┌────────

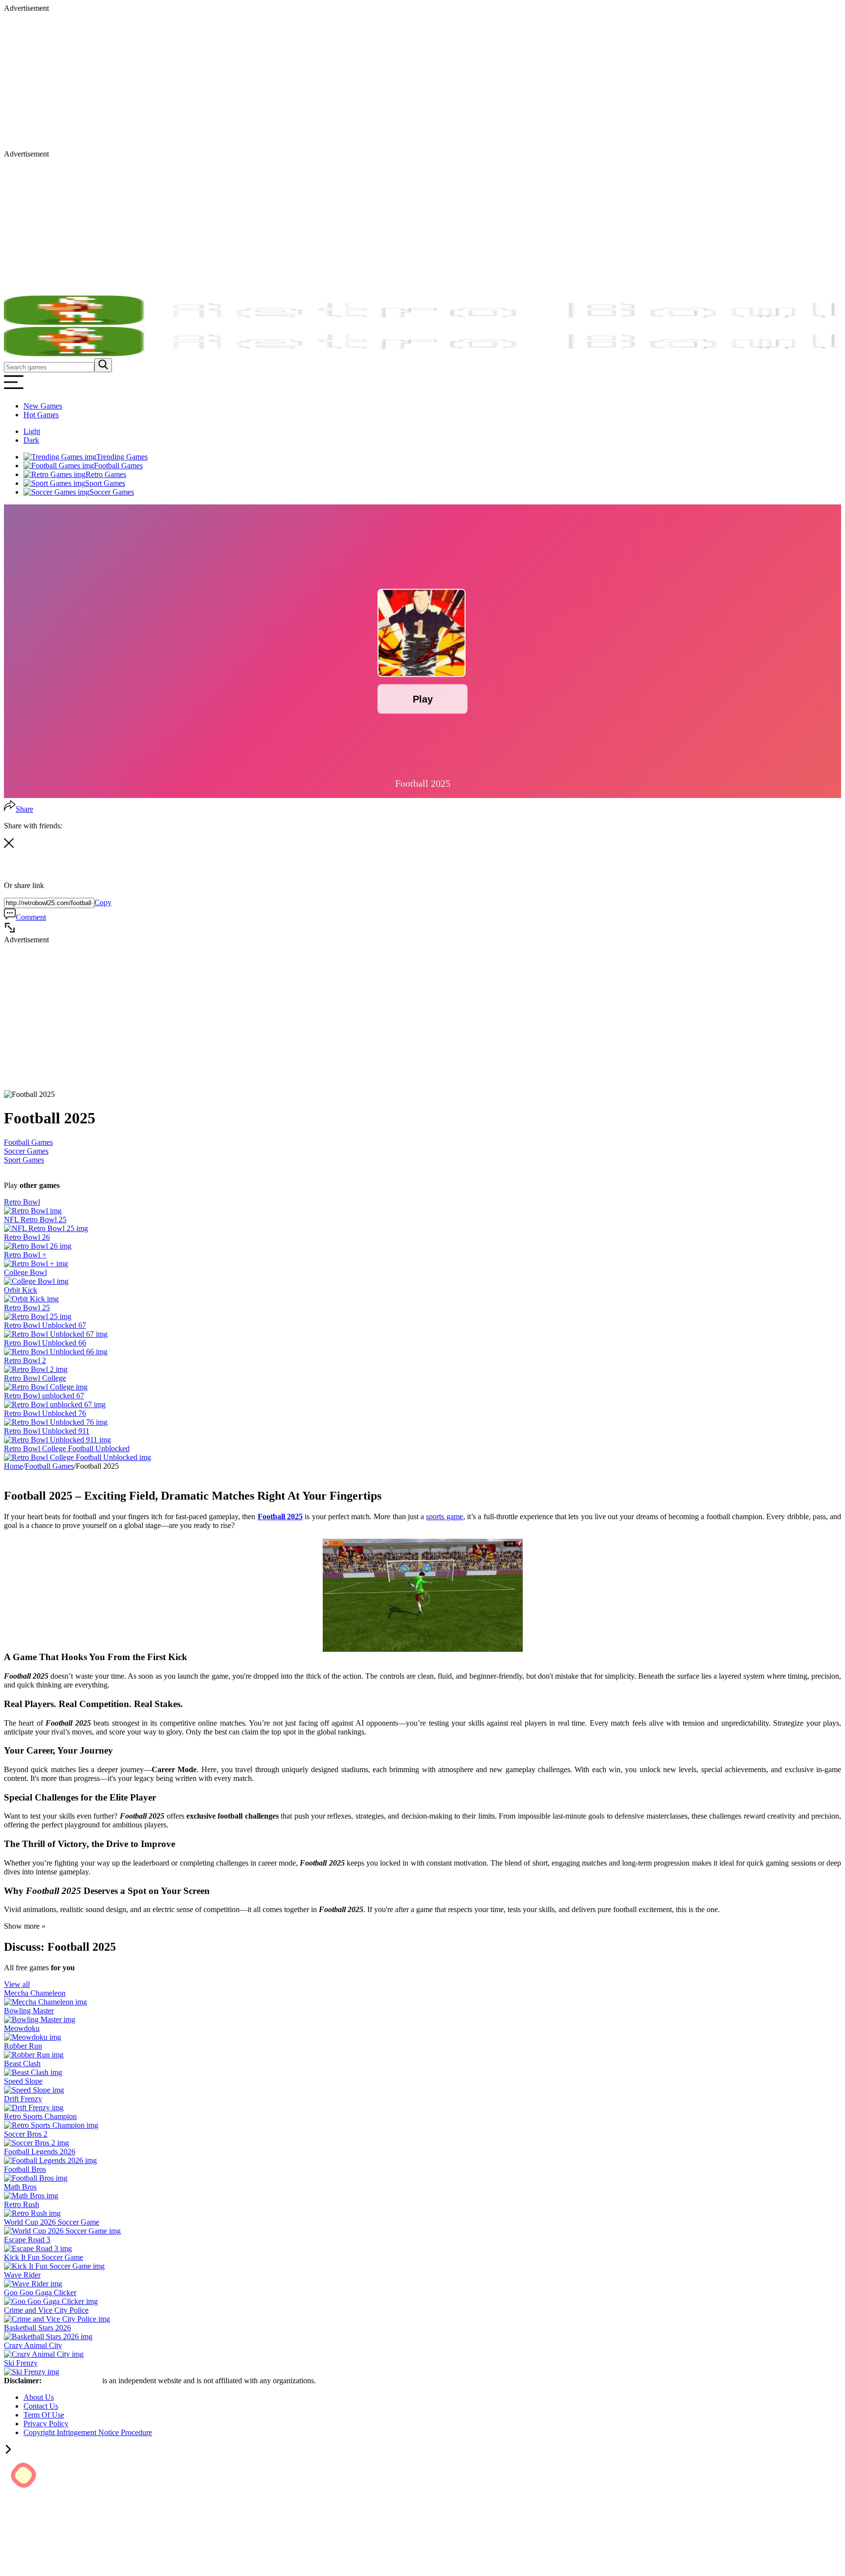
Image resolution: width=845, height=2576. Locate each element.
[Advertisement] (297, 81)
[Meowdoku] (32, 2037)
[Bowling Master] (39, 2019)
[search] (103, 365)
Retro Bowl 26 (27, 1237)
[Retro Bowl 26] (37, 1246)
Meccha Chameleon (35, 1993)
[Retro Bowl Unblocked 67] (56, 1334)
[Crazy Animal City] (44, 2354)
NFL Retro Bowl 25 (35, 1219)
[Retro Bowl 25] (37, 1316)
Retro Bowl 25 (27, 1307)
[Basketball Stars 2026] (48, 2336)
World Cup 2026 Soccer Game (51, 2222)
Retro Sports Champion (40, 2116)
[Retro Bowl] (33, 1211)
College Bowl (25, 1272)
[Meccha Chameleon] (45, 2002)
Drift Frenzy (23, 2099)
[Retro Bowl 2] (35, 1369)
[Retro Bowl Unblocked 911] (57, 1440)
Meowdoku (22, 2028)
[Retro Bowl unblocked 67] (55, 1404)
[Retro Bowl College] (46, 1387)
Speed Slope (23, 2081)
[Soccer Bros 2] (36, 2143)
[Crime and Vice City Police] (57, 2319)
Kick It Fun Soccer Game (43, 2257)
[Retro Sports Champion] (51, 2125)
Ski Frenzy (21, 2363)
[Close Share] (9, 845)
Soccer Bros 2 (25, 2134)
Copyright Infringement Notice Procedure (87, 2432)
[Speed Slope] (34, 2090)
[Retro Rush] (32, 2213)
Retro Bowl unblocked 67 (44, 1395)
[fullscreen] (10, 931)
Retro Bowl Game (73, 2380)
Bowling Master (29, 2010)
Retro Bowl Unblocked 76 (45, 1413)
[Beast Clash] (33, 2072)
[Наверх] (8, 2451)
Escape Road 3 (27, 2239)
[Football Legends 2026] (50, 2160)
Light (31, 431)
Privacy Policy (45, 2423)
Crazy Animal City (33, 2345)
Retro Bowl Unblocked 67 (45, 1325)
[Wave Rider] (33, 2284)
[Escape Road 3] (38, 2248)
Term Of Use (43, 2415)
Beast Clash (22, 2063)
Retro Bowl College (35, 1378)
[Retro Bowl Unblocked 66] (56, 1351)
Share (24, 809)
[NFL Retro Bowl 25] (46, 1228)
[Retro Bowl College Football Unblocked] (77, 1457)
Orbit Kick (20, 1290)
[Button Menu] (13, 389)
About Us (38, 2397)
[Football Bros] (35, 2178)
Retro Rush (21, 2204)
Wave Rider (22, 2275)
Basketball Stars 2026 (37, 2328)
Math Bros (20, 2187)
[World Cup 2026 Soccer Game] (62, 2231)
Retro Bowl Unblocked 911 (46, 1431)
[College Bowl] (36, 1281)
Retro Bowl (22, 1202)
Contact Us (40, 2406)
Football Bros (25, 2169)
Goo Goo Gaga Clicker (40, 2292)
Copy (102, 902)
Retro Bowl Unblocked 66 (45, 1343)
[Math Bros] (31, 2195)
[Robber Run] (34, 2055)
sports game (444, 1516)
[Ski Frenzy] (31, 2372)
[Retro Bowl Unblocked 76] (56, 1422)
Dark (31, 440)
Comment (31, 917)
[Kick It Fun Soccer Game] (54, 2266)
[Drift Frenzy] (34, 2107)
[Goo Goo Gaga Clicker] (51, 2301)
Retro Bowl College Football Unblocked (67, 1448)
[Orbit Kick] (31, 1299)
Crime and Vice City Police (46, 2310)
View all (17, 1984)
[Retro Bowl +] (36, 1263)
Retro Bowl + (25, 1255)
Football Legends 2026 (39, 2151)
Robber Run (23, 2046)
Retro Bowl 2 (25, 1360)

└────────

What this task involves: Please reproduce the lines from the line with "Ski Frenzy (21, 2363)" to the line with "[Ski Frenzy] (31, 2372)", both ends included, exactly as they appear above.

Exercise answer:
Ski Frenzy (21, 2363)
[Close Share] (9, 845)
Soccer Bros 2 (25, 2134)
Copyright Infringement Notice Procedure (87, 2432)
[Speed Slope] (34, 2090)
[Retro Rush] (32, 2213)
Retro Bowl unblocked 67 (44, 1395)
[fullscreen] (10, 931)
Retro Bowl Game (73, 2380)
Bowling Master (29, 2010)
Retro Bowl Unblocked 76 (45, 1413)
[Beast Clash] (33, 2072)
[Наверх] (8, 2451)
Escape Road 3 (27, 2239)
[Football Legends 2026] (50, 2160)
Light (31, 431)
Privacy Policy (45, 2423)
Crazy Animal City (33, 2345)
Retro Bowl Unblocked 67 (45, 1325)
[Wave Rider] (33, 2284)
[Escape Road 3] (38, 2248)
Term Of Use (43, 2415)
Beast Clash (22, 2063)
Retro Bowl College (35, 1378)
[Retro Bowl Unblocked 66] (56, 1351)
Share (24, 809)
[NFL Retro Bowl 25] (46, 1228)
[Retro Bowl College Football Unblocked] (77, 1457)
Orbit Kick (20, 1290)
[Button Menu] (13, 389)
About Us (38, 2397)
[Football Bros] (35, 2178)
Retro Rush (21, 2204)
Wave Rider (22, 2275)
Basketball Stars 2026 (37, 2328)
Math Bros (20, 2187)
[World Cup 2026 Soccer Game] (62, 2231)
Retro Bowl Unblocked 911 (46, 1431)
[College Bowl] (36, 1281)
Retro Bowl (22, 1202)
Contact Us (40, 2406)
Football Bros (25, 2169)
Goo Goo Gaga Clicker (40, 2292)
Copy (102, 902)
Retro Bowl Unblocked 66 (45, 1343)
[Math Bros] (31, 2195)
[Robber Run] (34, 2055)
sports game (444, 1516)
[Ski Frenzy] (31, 2372)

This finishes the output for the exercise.